EXTRACT:
With all the heightened rhetoric these days about the potential for armed conflict between the U.S. and North Korea, it seems especially fitting this week to commemorate National Purple Heart Day on August 7. This special day honors all of the brave men and women over the years who have been injured or given their lives for our country. This post specifically honors my husband, 1st Lieutenant James Larry Hull, and father to our daughter, Laura.
Larry was posthumously awarded the Purple Heart for his mission in flying an unarmed Cessna O-2A in Laos as a Special Operations Forward Air Controller. He was killed on February 19, 1971, while coming to the aid of the Long Range Reconnaissance Patrol deep in hostile territory. Larry’s bravery placed himself directly in harm’s way. The citation bestowed upon him reads, in part, “The outstanding heroism and selfless devotion to duty displayed by Lieutenant Hull in the dedication of his service to his country reflect great credit upon himself and the United States Airforce.”
Today’s musical blog focuses on “Ballad of The Green Berets”, which was released in 1966, the year Larry and I were married. During our first blind date, Larry told me his goal was to become an officer and a pilot in the United States Air Force. I understood and valued his dream, just he valued mine, which was to become a teacher and maybe even a principal. Graduation was the first step towards realizing these desires; in my book, Where the Water Meets the Sand, I wrote, “We promised to love, cherish and graduate.”

INFORMATION SHOWN:
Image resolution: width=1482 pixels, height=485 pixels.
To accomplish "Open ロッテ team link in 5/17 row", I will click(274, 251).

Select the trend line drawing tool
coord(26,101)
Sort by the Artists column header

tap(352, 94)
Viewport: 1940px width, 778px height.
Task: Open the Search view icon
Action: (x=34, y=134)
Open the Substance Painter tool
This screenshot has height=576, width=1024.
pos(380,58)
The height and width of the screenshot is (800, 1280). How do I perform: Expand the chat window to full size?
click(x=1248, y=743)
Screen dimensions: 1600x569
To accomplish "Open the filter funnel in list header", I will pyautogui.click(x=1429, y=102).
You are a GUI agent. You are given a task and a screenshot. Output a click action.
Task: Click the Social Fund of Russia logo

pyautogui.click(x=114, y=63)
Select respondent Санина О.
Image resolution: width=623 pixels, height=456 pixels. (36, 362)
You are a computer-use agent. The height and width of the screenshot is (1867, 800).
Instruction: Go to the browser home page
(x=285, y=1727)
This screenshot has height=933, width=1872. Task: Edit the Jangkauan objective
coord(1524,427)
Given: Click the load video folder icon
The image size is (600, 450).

WORK ORDER A: In the Purple Heart Day post, what aircraft was Larry flying on his mission in Laos?
WORK ORDER B: What dates and years does the Purple Heart Day post mention?
WORK ORDER C: Extend the Purple Heart Day post from where it stops.

EXERCISE OUTPUT A: An unarmed Cessna O-2A.

EXERCISE OUTPUT B: August 7; February 19, 1971; 1966

EXERCISE OUTPUT C:
With Larry, I believed anything was possible. Not until after he earned his pilot’s wings and received orders for Vietnam, for survival training and for Cessna O2-A training, did it occur to me that my beautiful, brave, blond, loving husband might never return home from the war. At the time, I quickly pushed that thought out of my mind, because we were young; living and dreaming as if we were invincible, until I suddenly came to learn we weren’t.
The “Ballad of The Green Berets” (listen here) was a favorite of Larry’s as soon as it was released. Written by Staff Sargent Barry Sadler as he trained to be a Special Forces medic, it was one of the few popular, positive songs from the Vietnam War. In fact, it reached number one for five weeks on the Billboard Hot 100 chart and eventually became the number one single in 1966.
The song has double significance for me and my family, as my brother, Lt. J.G. Clifton Rodney Decker, earned two Purple Hearts while serving in the Navy, commandeering PT boats down the Mekong River Delta. He came home before Larry left for Vietnam, and Larry and Rodney became very close over their shared military journey.